Keeping up with medicine is made easier when we share clinical stories with our colleagues. On this page we share brief learnings and articles that have interested our GP liaison team during the month of February. If you come across an article, video or resource you think clinical and management teams should know about, send it to firstname.lastname@example.org.
The latest figures available for new registrations of cancer make sobering reading and may be worth highlighting in a practice clinical meeting if you are talking about your Māori health plans, or how to improve screening uptake.
We all know the reasons why we do these things, we all have memories and stories about individual patients, these figures - showing again the startling difference in rates of most cancers for Māori add to those stories and challenge us to do better - in early detection and referral, but also in prevention.
All of these cancers are associated with smoking, many with obesity and many with diets high in processed foods and red meat. In the words of the great song "we didn't start the fire" but we can help to put it out.
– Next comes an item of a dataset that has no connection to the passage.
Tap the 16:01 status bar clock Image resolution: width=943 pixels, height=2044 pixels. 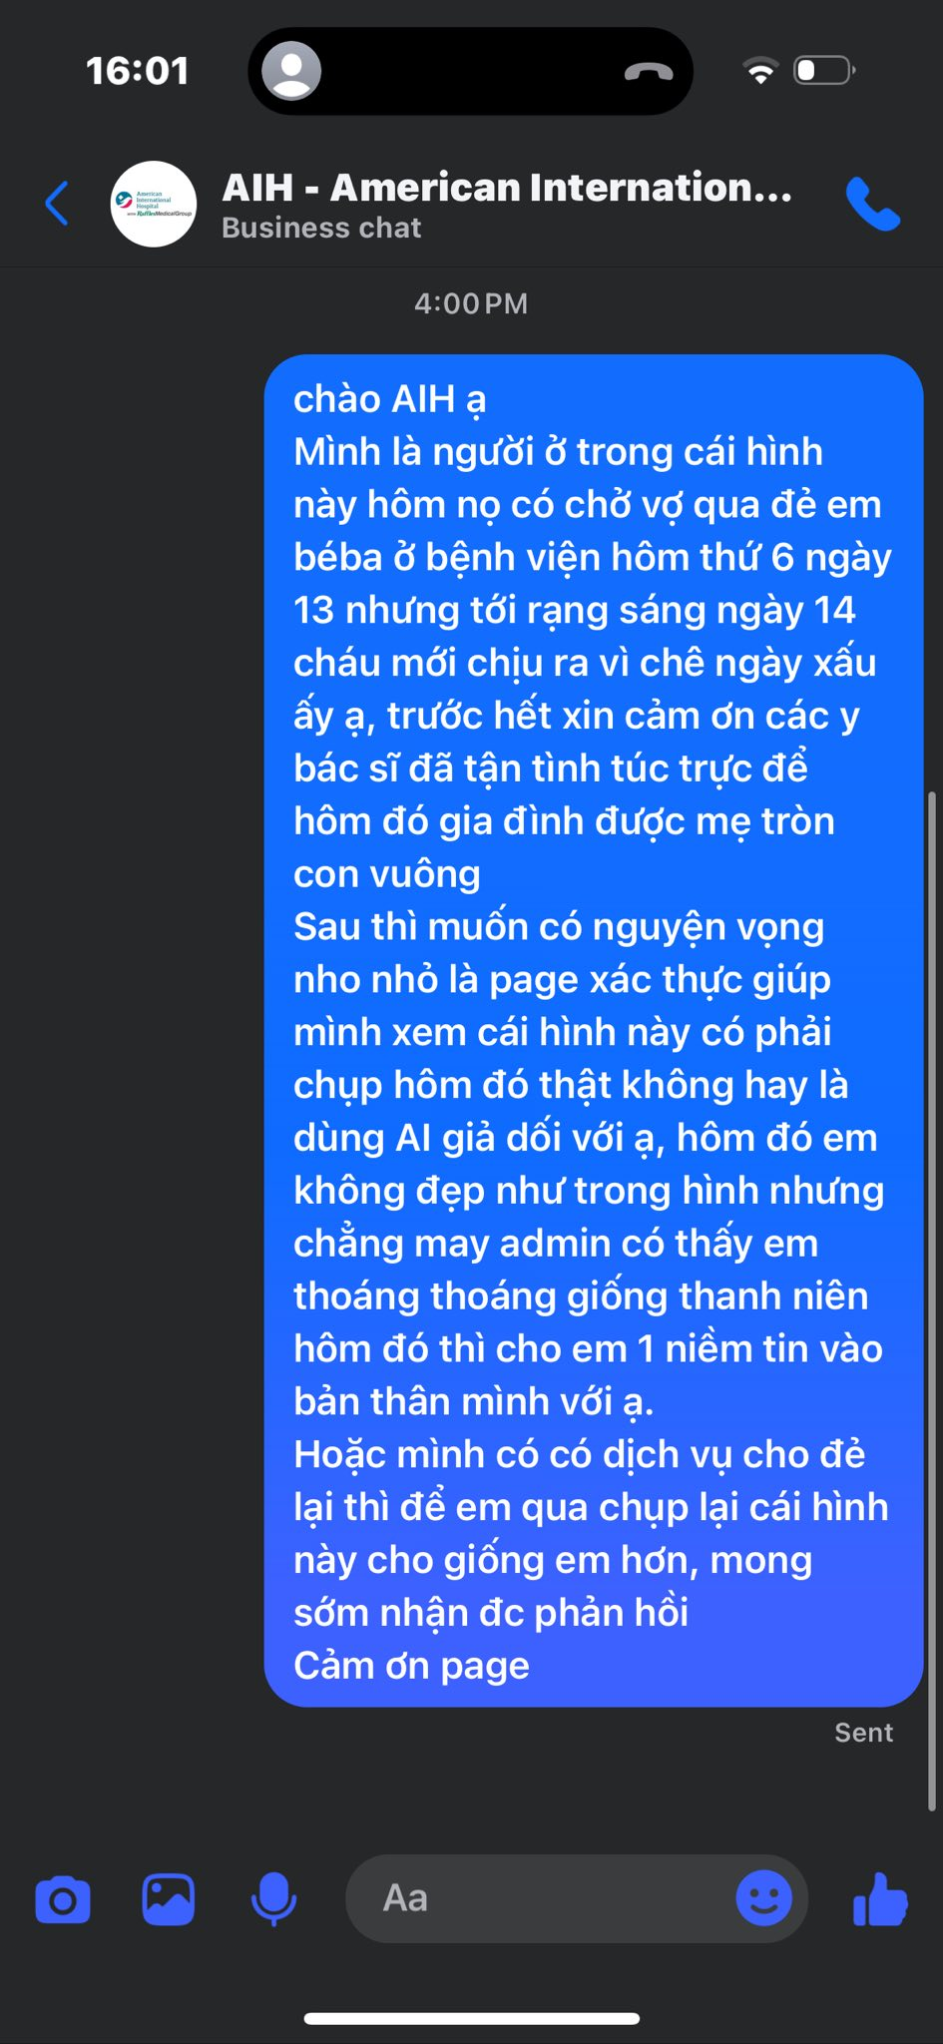pyautogui.click(x=138, y=71)
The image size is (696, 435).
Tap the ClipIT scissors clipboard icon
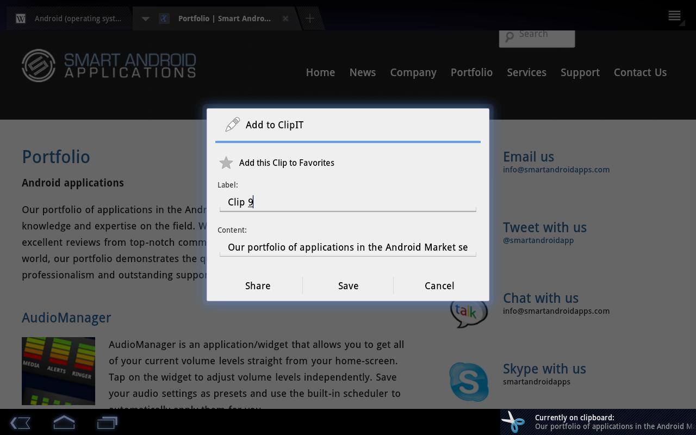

My patient had found that over the years, steroids "worked" until she stopped using them, then her face would flare until she started again.
Her skin was thinning and she was seeking stronger creams as the over-the-counter stuff wasn't working.
She bounced away from me when I told her I wasn't going to give her stronger steroids, she found an alternative source, but eventually came back in a much worse state.
It was a nightmare helping to get her out of the cycle of steroid use. We decided to moisturise, moisturise, moisturise.
I'm still convinced that the major cause of her improvement (and return to a near normal complexion now) was time and stopping the medication, but had I thought of it at the time, this article in DermnetNZ would have given me a few more options than we tried.